_YOUR GOAL_.
Using the material below, write out every entry exactly.

GIVEN RECORDS Start Marker

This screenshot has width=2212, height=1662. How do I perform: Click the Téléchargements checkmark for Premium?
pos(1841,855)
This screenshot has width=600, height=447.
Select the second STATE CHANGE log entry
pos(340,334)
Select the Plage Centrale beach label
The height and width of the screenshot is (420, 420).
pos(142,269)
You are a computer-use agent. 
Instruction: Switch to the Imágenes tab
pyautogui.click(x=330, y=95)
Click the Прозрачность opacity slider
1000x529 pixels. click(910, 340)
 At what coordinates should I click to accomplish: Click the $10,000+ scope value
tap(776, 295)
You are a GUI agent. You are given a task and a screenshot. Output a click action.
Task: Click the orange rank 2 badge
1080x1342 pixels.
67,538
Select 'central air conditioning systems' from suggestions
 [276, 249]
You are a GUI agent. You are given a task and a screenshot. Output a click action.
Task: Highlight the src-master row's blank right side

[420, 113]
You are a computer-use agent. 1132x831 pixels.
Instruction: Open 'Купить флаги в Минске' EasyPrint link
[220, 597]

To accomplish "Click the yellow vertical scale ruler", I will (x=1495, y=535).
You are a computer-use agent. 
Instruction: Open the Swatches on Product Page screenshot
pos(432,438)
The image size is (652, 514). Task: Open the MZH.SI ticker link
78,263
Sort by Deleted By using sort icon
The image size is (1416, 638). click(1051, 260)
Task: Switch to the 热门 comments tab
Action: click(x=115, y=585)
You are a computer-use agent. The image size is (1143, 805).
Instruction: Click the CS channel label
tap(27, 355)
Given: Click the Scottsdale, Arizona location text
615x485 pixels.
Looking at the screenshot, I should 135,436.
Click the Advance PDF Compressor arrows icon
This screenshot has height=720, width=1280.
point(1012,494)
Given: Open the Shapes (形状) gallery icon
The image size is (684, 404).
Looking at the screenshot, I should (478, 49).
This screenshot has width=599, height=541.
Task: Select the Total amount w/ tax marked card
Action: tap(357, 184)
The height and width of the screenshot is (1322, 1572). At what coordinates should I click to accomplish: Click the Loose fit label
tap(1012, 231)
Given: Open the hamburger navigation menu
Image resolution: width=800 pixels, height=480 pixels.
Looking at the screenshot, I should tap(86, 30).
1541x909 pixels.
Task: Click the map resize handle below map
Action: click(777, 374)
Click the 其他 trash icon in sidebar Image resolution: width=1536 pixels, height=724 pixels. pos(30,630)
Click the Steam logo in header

GIVEN RECORDS End Marker

_ANSWER TO THE PROBLEM_.
This screenshot has width=2212, height=1662. How do I perform: Click the Téléchargements checkmark for Premium?
pos(1841,855)
This screenshot has width=600, height=447.
Select the second STATE CHANGE log entry
pos(340,334)
Select the Plage Centrale beach label
The height and width of the screenshot is (420, 420).
pos(142,269)
You are a computer-use agent. 
Instruction: Switch to the Imágenes tab
pyautogui.click(x=330, y=95)
Click the Прозрачность opacity slider
1000x529 pixels. click(910, 340)
 At what coordinates should I click to accomplish: Click the $10,000+ scope value
tap(776, 295)
You are a GUI agent. You are given a task and a screenshot. Output a click action.
Task: Click the orange rank 2 badge
1080x1342 pixels.
67,538
Select 'central air conditioning systems' from suggestions
 [276, 249]
You are a GUI agent. You are given a task and a screenshot. Output a click action.
Task: Highlight the src-master row's blank right side

[420, 113]
You are a computer-use agent. 1132x831 pixels.
Instruction: Open 'Купить флаги в Минске' EasyPrint link
[220, 597]

To accomplish "Click the yellow vertical scale ruler", I will (x=1495, y=535).
You are a computer-use agent. 
Instruction: Open the Swatches on Product Page screenshot
pos(432,438)
The image size is (652, 514). Task: Open the MZH.SI ticker link
78,263
Sort by Deleted By using sort icon
The image size is (1416, 638). click(1051, 260)
Task: Switch to the 热门 comments tab
Action: click(x=115, y=585)
You are a computer-use agent. The image size is (1143, 805).
Instruction: Click the CS channel label
tap(27, 355)
Given: Click the Scottsdale, Arizona location text
615x485 pixels.
Looking at the screenshot, I should 135,436.
Click the Advance PDF Compressor arrows icon
This screenshot has height=720, width=1280.
point(1012,494)
Given: Open the Shapes (形状) gallery icon
The image size is (684, 404).
Looking at the screenshot, I should (478, 49).
This screenshot has width=599, height=541.
Task: Select the Total amount w/ tax marked card
Action: tap(357, 184)
The height and width of the screenshot is (1322, 1572). At what coordinates should I click to accomplish: Click the Loose fit label
tap(1012, 231)
Given: Open the hamburger navigation menu
Image resolution: width=800 pixels, height=480 pixels.
Looking at the screenshot, I should tap(86, 30).
1541x909 pixels.
Task: Click the map resize handle below map
Action: click(777, 374)
Click the 其他 trash icon in sidebar Image resolution: width=1536 pixels, height=724 pixels. pos(30,630)
Click the Steam logo in header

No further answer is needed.